An Ohio University professor helps with research that could improve astronauts’ health< < Back to
ATHENS, Ohio (WOUB) — A team of researchers has published a study which could help revolutionize the field of space medicine.
Using a combination of big data modeling and molecular medicine, the team hopes to mitigate the risks associated with space travel and improve astronauts’ health with personalized medicine. This is to be accomplished through the collection and analysis of biological samples from astronauts.
“I study muscle. I’m interested in anything that impacts muscles: activity, diet, genetics, environmental factors,” said Nathaniel Szewczyk, a professor at the Heritage College of Osteopathic Medicine at Ohio University and one of the researchers involved with the study.
One of the main health risks associated with spaceflight is inactivity. “You’re in a confined space, you don’t necessarily have the ability to move around,” said Szewczyk. “So that will naturally create inactivity, which isn’t particularly good for your muscles.” On average, astronauts can lose up to 10% of their muscle mass in less than two weeks.
“We know that if you get enough exercise and you eat enough, it’s possible to maintain muscle mass in space,” said Szewcyzk. However, once astronauts have lost muscle mass, it is difficult for them to get it back. “We know from exercise studies that you can’t put 10% muscle mass back on by going to the gym for a week. So activity and inactivity are not the same thing.”
Szewcyzk said research into inactivity has applications closer to home. The World Health Organization lists inactivity as one of the top five causes of mortality, he said. “Despite this, we don’t put much money into studying inactivity,” he said. “The spaceflight community provides a unique contribution to understanding health on Earth, because we’re the only ones who study the problem of inactivity.”

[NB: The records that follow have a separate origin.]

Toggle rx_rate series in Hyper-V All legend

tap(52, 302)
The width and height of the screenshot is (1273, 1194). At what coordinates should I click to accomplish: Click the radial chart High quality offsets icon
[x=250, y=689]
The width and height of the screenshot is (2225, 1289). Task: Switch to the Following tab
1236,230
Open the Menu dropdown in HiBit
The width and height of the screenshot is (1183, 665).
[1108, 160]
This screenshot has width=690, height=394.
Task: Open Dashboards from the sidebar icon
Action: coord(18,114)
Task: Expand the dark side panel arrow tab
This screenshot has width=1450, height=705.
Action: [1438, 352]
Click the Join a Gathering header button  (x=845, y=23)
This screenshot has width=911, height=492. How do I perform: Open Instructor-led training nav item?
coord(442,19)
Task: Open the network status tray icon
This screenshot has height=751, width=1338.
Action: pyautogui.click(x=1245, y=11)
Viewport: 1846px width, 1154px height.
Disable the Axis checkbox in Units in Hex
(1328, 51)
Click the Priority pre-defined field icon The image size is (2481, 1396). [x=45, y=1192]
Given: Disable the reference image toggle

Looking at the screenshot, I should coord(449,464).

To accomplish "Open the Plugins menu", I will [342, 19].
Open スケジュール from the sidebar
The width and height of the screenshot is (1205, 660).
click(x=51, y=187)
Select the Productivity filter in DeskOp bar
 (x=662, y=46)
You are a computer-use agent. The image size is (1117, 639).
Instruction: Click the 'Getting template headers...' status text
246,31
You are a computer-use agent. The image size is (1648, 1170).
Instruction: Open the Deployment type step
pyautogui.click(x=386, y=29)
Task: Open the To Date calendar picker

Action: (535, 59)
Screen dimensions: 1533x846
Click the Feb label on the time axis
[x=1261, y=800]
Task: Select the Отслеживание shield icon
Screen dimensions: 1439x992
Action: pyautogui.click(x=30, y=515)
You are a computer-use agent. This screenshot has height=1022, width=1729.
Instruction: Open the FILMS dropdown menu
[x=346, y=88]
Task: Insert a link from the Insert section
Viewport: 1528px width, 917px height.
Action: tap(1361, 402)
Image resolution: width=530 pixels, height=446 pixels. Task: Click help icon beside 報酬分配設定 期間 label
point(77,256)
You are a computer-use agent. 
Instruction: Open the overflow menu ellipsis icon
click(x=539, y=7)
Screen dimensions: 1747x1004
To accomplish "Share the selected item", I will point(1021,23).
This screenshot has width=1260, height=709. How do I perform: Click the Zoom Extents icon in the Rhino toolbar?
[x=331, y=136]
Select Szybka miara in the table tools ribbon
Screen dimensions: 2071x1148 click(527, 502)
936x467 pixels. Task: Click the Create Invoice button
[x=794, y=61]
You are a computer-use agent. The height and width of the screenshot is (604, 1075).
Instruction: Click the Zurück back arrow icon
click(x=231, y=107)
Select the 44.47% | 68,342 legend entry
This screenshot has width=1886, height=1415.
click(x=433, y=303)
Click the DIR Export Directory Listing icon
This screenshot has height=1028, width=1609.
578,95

In the past, Szewczyk has relied on using worms as a model for human muscle. “They were the first animals to have their genome sequenced,” he said. “Therefore, they’re a good tool for doing things that involve understanding the role of individual genes in muscle health.”
NASA has developed a web-based platform known as GeneLab, which houses datasets collected in both spaceflight and analogous environments. Using these datasets, NASA can replace physical models with digital models.
“These big data approaches are something NASA is particularly keen on,” said Szewczyk. “One of the things we wanted to push for was the idea that if NASA is going to be collecting this type of data, they should be collecting it from the astronauts rather than from rodents or other animal models.”
The European Space Agency has a longstanding human research program and has collected significant amounts of data from astronauts in both analogous environments on Earth and in space. “They have the ability to harmonize what type of data is collected on human subjects in various environments that are simulating elements of spaceflight with what they actually collect in the astronauts,” Szewczyk said.
Szewczyk said NASA will be implementing their recommendations. “They are going to start taking these large-scale datasets from American astronauts, storing them and making that data available for people to study.”